* [Exercise]: Each entry below has to be written out again without any change.
Listed records: Begin
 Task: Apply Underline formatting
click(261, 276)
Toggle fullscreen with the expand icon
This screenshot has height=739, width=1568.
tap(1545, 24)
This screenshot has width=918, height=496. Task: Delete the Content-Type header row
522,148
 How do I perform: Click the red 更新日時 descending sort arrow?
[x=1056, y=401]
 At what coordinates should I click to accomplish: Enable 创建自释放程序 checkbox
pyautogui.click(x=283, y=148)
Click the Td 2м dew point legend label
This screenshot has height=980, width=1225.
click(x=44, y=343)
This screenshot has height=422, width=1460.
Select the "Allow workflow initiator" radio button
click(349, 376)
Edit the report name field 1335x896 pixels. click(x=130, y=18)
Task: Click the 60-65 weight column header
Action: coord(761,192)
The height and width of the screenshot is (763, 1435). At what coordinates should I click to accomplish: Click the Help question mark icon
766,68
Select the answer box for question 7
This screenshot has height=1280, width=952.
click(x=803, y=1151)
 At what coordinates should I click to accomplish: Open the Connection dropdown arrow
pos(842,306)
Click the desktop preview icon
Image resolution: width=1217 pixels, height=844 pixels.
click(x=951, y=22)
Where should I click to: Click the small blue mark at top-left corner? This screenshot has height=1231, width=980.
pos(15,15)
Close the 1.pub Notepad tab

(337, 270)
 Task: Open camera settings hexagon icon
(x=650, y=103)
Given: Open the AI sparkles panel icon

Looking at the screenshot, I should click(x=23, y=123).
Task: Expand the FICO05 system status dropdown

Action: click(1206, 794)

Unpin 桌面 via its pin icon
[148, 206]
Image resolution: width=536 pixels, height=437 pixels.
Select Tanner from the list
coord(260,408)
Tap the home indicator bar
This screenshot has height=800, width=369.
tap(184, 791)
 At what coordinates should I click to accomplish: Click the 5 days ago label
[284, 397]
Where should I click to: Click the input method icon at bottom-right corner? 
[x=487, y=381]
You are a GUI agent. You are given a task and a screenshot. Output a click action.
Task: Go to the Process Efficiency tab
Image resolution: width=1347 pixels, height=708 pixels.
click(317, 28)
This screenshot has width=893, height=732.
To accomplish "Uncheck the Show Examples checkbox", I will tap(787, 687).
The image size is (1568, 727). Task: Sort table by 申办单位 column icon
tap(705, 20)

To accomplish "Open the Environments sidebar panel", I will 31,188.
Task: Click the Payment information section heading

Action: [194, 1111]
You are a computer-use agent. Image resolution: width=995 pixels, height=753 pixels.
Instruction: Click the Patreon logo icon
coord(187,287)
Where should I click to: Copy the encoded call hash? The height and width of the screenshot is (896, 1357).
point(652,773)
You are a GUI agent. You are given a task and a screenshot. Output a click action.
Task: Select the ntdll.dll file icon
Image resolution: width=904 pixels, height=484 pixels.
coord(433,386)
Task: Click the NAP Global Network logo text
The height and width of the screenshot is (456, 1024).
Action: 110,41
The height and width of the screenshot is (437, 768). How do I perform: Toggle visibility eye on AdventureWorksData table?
Listed records: End
* [Answer space]:
 Task: Apply Underline formatting
click(261, 276)
Toggle fullscreen with the expand icon
This screenshot has height=739, width=1568.
tap(1545, 24)
This screenshot has width=918, height=496. Task: Delete the Content-Type header row
522,148
 How do I perform: Click the red 更新日時 descending sort arrow?
[x=1056, y=401]
 At what coordinates should I click to accomplish: Enable 创建自释放程序 checkbox
pyautogui.click(x=283, y=148)
Click the Td 2м dew point legend label
This screenshot has height=980, width=1225.
click(x=44, y=343)
This screenshot has height=422, width=1460.
Select the "Allow workflow initiator" radio button
click(349, 376)
Edit the report name field 1335x896 pixels. click(x=130, y=18)
Task: Click the 60-65 weight column header
Action: coord(761,192)
The height and width of the screenshot is (763, 1435). At what coordinates should I click to accomplish: Click the Help question mark icon
766,68
Select the answer box for question 7
This screenshot has height=1280, width=952.
click(x=803, y=1151)
 At what coordinates should I click to accomplish: Open the Connection dropdown arrow
pos(842,306)
Click the desktop preview icon
Image resolution: width=1217 pixels, height=844 pixels.
click(x=951, y=22)
Where should I click to: Click the small blue mark at top-left corner? This screenshot has height=1231, width=980.
pos(15,15)
Close the 1.pub Notepad tab

(337, 270)
 Task: Open camera settings hexagon icon
(x=650, y=103)
Given: Open the AI sparkles panel icon

Looking at the screenshot, I should click(x=23, y=123).
Task: Expand the FICO05 system status dropdown

Action: click(1206, 794)

Unpin 桌面 via its pin icon
[148, 206]
Image resolution: width=536 pixels, height=437 pixels.
Select Tanner from the list
coord(260,408)
Tap the home indicator bar
This screenshot has height=800, width=369.
tap(184, 791)
 At what coordinates should I click to accomplish: Click the 5 days ago label
[284, 397]
Where should I click to: Click the input method icon at bottom-right corner? 
[x=487, y=381]
You are a GUI agent. You are given a task and a screenshot. Output a click action.
Task: Go to the Process Efficiency tab
Image resolution: width=1347 pixels, height=708 pixels.
click(317, 28)
This screenshot has width=893, height=732.
To accomplish "Uncheck the Show Examples checkbox", I will tap(787, 687).
The image size is (1568, 727). Task: Sort table by 申办单位 column icon
tap(705, 20)

To accomplish "Open the Environments sidebar panel", I will 31,188.
Task: Click the Payment information section heading

Action: [194, 1111]
You are a computer-use agent. Image resolution: width=995 pixels, height=753 pixels.
Instruction: Click the Patreon logo icon
coord(187,287)
Where should I click to: Copy the encoded call hash? The height and width of the screenshot is (896, 1357).
point(652,773)
You are a GUI agent. You are given a task and a screenshot. Output a click action.
Task: Select the ntdll.dll file icon
Image resolution: width=904 pixels, height=484 pixels.
coord(433,386)
Task: Click the NAP Global Network logo text
The height and width of the screenshot is (456, 1024).
Action: 110,41
The height and width of the screenshot is (437, 768). How do I perform: Toggle visibility eye on AdventureWorksData table?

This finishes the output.